The Crescent City? More like The Pendulum City. Care might have forgotten us, but wildly fluctuating fortunes sure as heck didn’t.
In 2011, former Gov. Edwin Edwards checked out of the federal pen. By 2014, former New Orleans Mayor Ray Nagin had checked in.
In 2012, Saints owner Tom Benson bought the Hornets, then the name of the city’s NBA franchise. By 2015, he would find himself in the middle of a bitter court battle with family members over his billion-dollar estate and who would inherit it.
Such swings continued all decade.
In 2012, The Times-Picayune roiled the city by announcing it was reducing its print schedule to three days a week and focusing on digital publication. John and Dathel Georges sparked a newspaper war by purchasing the Baton Rouge Advocate and launching a daily New Orleans edition in 2013; then, in 2019, they announced they were buying the Times-Picayune and restoring it to local ownership.
In 2013, Benson’s Hornets became the New Orleans Pelicans. In 2016, the New Orleans Zephyrs became the New Orleans Baby Cakes. And in 2019, the Baby Cakes became history.
In 2016, the all-volunteer, all-grit Cajun Navy was formed to rescue people from historic rain-fueled floods. In 2018, the Sewerage & Water Board was exposed for extensive operational deficiencies blamed for repeated inundation of local homes.
Through it all, the highs and the lows, New Orleans buckjumped, twerked, krunked and chop-chop-Choppa-styled.
It was a decade of gut-punch passings. We lost Fats and Nash. We lost Tom Benson and Allen Toussaint. We lost Miss Leah, Chef Paul and Dr. John. Will Smith was straight-up stolen from us.
But we also got the national emergence of Big Freedia, the triumphant arrival of Ed Orgeron, the return to New Orleans of Dixie Beer, and the Popeyes chicken sandwich phenomenon that lived up to every spicy, mouthwatering ounce of the hype.
There were fires (Hubig’s) and there were sinkholes (Canal Street) and there was the now-infamous NOLA no-call. But there was also a noteworthy LSU tailgate keg stand (Mary Landrieu), a Little League World Series championship (Eastlake) and a multi-year celebration of the city’s 2018 tricentennial.
Thanks to Louisiana’s filmmaking tax incentive program, we got “Treme” and “NCIS: New Orleans,” “The Curious Case of Benjamin Button” and the Oscar-winning “12 Years a Slave.” In the process, Louisiana in 2013 became the filmmaking capital of the world, outpacing both Hollywood and New York in production work.
Until, inevitably, it wasn’t anymore.
Some of the city’s most prominent Confederate monuments were knocked from their pedestals. So were Chef John Besh, former Gov. Bobby Jindal and former Pelican star Anthony Davis.
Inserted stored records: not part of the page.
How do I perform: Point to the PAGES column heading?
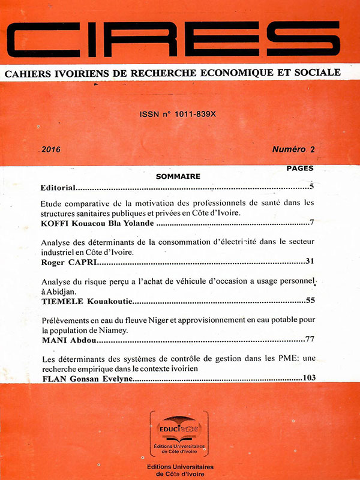[x=300, y=169]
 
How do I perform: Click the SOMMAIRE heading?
[x=178, y=176]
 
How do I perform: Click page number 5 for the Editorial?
[x=312, y=188]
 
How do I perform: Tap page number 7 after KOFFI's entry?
[x=312, y=224]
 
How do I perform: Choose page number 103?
[x=308, y=379]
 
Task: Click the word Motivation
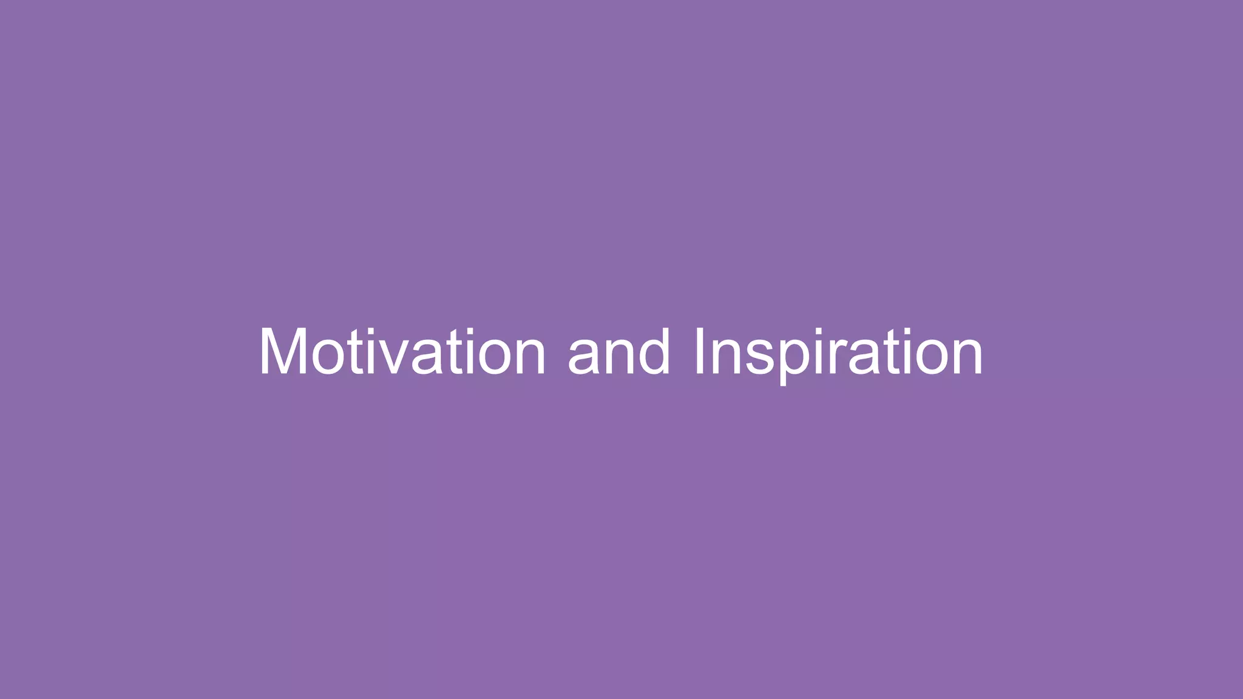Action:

The city soldiered on without them. Because that’s what New Orleans does.
The soul-sapping list of notable crimes would take up more space than allotted for this column: a shooting during the Muses parade, the airport machete attack, the Endymion crash, spiking murder rates, the shooting of U.S. Rep. Steve Scalise at a congressional baseball practice in the suburbs of Washington, D.C.…
And now another new decade dawns. And, once again, there’s reason for hope.
The LSU Tigers, led by freshly minted Heisman Trophy winner Joe Burrow, are in the title hunt. So are the Saints and their own hotshot gunslinger.
Hubig’s is expected to return its beloved hand pies to store shelves in 2020. We’ve got a gleaming new billion-dollar airport to welcome all those who come to bask in the city’s unique flavors.
In short, there are plenty of good reasons to believe the 2020s will, indeed, roar. If the past is any guide, though, there will be times it will also bite.
The one thing we know for sure is that the band should stay warmed up and ready to play.
Because we’ll be dancing, one way or the other.